For me, the real problem of Philippine agriculture is not the lack of rice produced by our farmers but the lack of young people who don’t see a future in the business of producing food for our population.

Yet, every year, we pay billions of dollars for the milk, corn, pork, chicken, beef, fruits, vegetables, coffee, cacao, and many more products that we need to feed our people, both in urban and rural areas.

If only these products are produced locally, then the billions of dollars that we pay farmers in other countries can fuel our rural economies and make these communities markets for consumer products produced by our industries.

When this happens, then the whole economy will grow much more than the annual GDP growth rates we were seeing the past decades.

Breaking new paths

But it is useless to cry over spilled milk. What is of positive note in our country is that the private sector, especially non-government organizations (NGOs), is very active in areas where government has failed to deliver on its promises.

One concrete example that comes to mind is the initiative taken by the Management Association of the Philippines (MAP). In 2004, it launched its Farm Business School project with the idea that this “specialized” business school shall produce the farm supervisors, farm managers, and agriculture entrepreneurs so badly needed in our country.

The first to adopt this project is the MFI Foundation. It opened its Farm Business School in 2009 located in Jala-Jala, Rizal. This was followed by the Palawan Farm Business School that started last year in Puerto Princesa City under the auspices of the FPD and MFI Foundation.

Right now, there are interested parties in the Visayas and Mindanao wanting to establish their own Farm Business Schools.

Still a challenge

Since these Farm Business Schools target children of small farmers, how are they to benefit from the program since most likely their parents cannot afford to send them to school?

For the proponents of the Farm Business School, how can these schools be sustained since tuition is the lifeline?

When MFI Foundation started its Farm Business School, its board of trustees made a condition that it could not afford to provide full scholarships to the students. For more than 35 years, it has given scholarships to poor and deserving students to enrol in its Technological Institute and various school-partners but experience shows that this is not viable in the long-run.

Thus, the foundation opted to offer students a “study now and support a scholar later scheme.” This is the formula that was adopted for students at the MFI Farm Business School. Students should realize that other people in fact are investing in their future and for doing so it should be “paid forward” so that future students would also benefit.

For sponsors of our students like the MFI Foundation, Development Bank of the Philippines (DBP), DA-Agricultural Training Institute (ATI), Philex Mining Corporation, and partner LGUs, they are not expecting to be paid back but that they do expect their beneficiaries pay it forward.
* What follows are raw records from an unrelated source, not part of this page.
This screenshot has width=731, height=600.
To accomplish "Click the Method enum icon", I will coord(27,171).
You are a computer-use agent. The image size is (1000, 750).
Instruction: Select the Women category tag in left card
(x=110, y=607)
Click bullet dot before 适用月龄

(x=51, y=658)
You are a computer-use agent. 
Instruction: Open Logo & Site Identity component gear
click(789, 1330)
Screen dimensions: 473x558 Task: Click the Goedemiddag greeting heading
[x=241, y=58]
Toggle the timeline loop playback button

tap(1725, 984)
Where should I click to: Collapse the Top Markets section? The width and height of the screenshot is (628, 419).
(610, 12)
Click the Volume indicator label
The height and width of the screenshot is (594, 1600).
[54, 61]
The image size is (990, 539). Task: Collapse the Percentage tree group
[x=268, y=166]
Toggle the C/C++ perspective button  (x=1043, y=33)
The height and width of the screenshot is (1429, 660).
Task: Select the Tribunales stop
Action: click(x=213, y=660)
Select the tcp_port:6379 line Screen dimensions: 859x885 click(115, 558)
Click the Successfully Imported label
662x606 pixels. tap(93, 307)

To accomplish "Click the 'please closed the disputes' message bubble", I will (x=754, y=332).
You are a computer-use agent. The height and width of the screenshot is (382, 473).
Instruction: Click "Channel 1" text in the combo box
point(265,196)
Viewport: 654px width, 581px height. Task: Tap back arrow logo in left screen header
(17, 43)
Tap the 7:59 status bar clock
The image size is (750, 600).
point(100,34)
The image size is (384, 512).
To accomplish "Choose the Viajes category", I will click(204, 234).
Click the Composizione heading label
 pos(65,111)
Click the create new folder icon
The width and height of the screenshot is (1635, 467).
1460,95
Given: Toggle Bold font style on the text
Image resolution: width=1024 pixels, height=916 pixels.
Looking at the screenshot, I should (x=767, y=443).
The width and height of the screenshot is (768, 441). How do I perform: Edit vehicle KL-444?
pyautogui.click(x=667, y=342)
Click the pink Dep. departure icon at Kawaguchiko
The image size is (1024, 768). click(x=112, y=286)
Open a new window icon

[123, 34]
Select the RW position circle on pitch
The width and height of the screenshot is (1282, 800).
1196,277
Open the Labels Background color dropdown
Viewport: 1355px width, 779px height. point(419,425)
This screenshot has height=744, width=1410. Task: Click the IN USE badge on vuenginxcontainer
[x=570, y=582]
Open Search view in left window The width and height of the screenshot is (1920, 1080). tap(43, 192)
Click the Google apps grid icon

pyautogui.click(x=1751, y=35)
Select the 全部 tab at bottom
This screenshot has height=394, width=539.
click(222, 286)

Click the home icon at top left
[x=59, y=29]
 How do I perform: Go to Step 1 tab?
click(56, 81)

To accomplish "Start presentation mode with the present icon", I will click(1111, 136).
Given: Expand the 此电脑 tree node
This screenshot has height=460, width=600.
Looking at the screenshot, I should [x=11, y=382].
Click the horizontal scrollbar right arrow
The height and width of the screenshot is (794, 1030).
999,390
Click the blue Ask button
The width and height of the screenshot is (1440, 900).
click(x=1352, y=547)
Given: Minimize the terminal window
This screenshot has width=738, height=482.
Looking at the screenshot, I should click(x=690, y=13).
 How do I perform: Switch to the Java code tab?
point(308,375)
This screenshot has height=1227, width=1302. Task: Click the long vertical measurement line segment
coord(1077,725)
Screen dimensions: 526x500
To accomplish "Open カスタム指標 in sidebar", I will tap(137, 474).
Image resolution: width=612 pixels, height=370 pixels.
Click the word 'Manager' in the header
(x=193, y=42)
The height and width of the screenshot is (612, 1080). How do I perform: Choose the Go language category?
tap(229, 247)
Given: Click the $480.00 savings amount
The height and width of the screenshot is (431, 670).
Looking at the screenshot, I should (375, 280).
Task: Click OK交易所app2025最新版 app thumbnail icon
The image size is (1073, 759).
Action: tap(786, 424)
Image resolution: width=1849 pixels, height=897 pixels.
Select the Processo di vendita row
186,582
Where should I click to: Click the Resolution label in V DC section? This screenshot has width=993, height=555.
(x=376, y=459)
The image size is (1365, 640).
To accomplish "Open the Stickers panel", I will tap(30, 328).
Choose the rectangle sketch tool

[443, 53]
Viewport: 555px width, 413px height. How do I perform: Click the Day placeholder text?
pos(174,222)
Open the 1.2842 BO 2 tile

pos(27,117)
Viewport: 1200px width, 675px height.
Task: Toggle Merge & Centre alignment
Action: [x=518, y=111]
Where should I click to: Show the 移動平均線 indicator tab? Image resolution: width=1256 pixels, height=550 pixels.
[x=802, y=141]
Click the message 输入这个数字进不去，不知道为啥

When the FPD partnered with the ATI for a ladderized program for out-of-school youth, the condition is that FPD should raise half of the counterpart funding from other parties. This way, ATI can spread out its limited budget to more beneficiaries. Thus, the project was launched early part of 2010 as a Public-Private Partnership (PPP) arrangement.

For the first batch of 31 students from Benguet and Negros Oriental, Philex Mining Corp. and the FPD provided counterpart funding for the setting up of Community Business Technology Centers (CBTCs) where students do their on-the-job training.

These CBTCs include farm projects related to aquaculture, piggery, coffee, meat processing, vegetables, cattle fattening, vermiculture, and others.

Here, students actually put in their “sweat equity” as a way of paying for their education.

For the second batch of 35 students in Palawan, FPD partnered with the provincial government and the two congressmen of the province to provide counterpart funding. FPD also invited agripreneurs to host students in their farms for three months each semester and they also commit time to mentor these students on the rudiments of their farm business.

These examples show us that there is a way to afford good quality education and training for poor students so that they acquire the skills and aptitudes to succeed in life later as agripreneurs. This type of partnership is truly an investment to lift people out of poverty and, if they do succeed in life, our hope is that they also pass this same privilege to the younger generation. Truly, this is “paying it forward” for the favor they are now receiving.

To institutionalize this type of financing program for educating the less privileged, FPD has dubbed this the FILIPINO COLLEGE FUND. It has partnered with other scholarship granting groups so that jointly, they can make the impact of the Filipino College Fund greater and reach more young people. Additional partners in the project are the Sapientes Miletes Scholarship Foundation and the Philippine Federation of Family Farm and Rural Development Schools. The former provides scholarships to military officers for their graduate studies and dependents of military personnel for their college education. The latter provides scholarships for a unique high school education and now would like to provide their graduates a chance to enrol in college and post-secondary programs.

Sponsor

If you are interested in sponsoring a student in any of these programs or help in other ways, please get in touch with me through my mobile 09285048539 or e-mail [email protected] so I can provide a link to the appropriate organization depending on your interest.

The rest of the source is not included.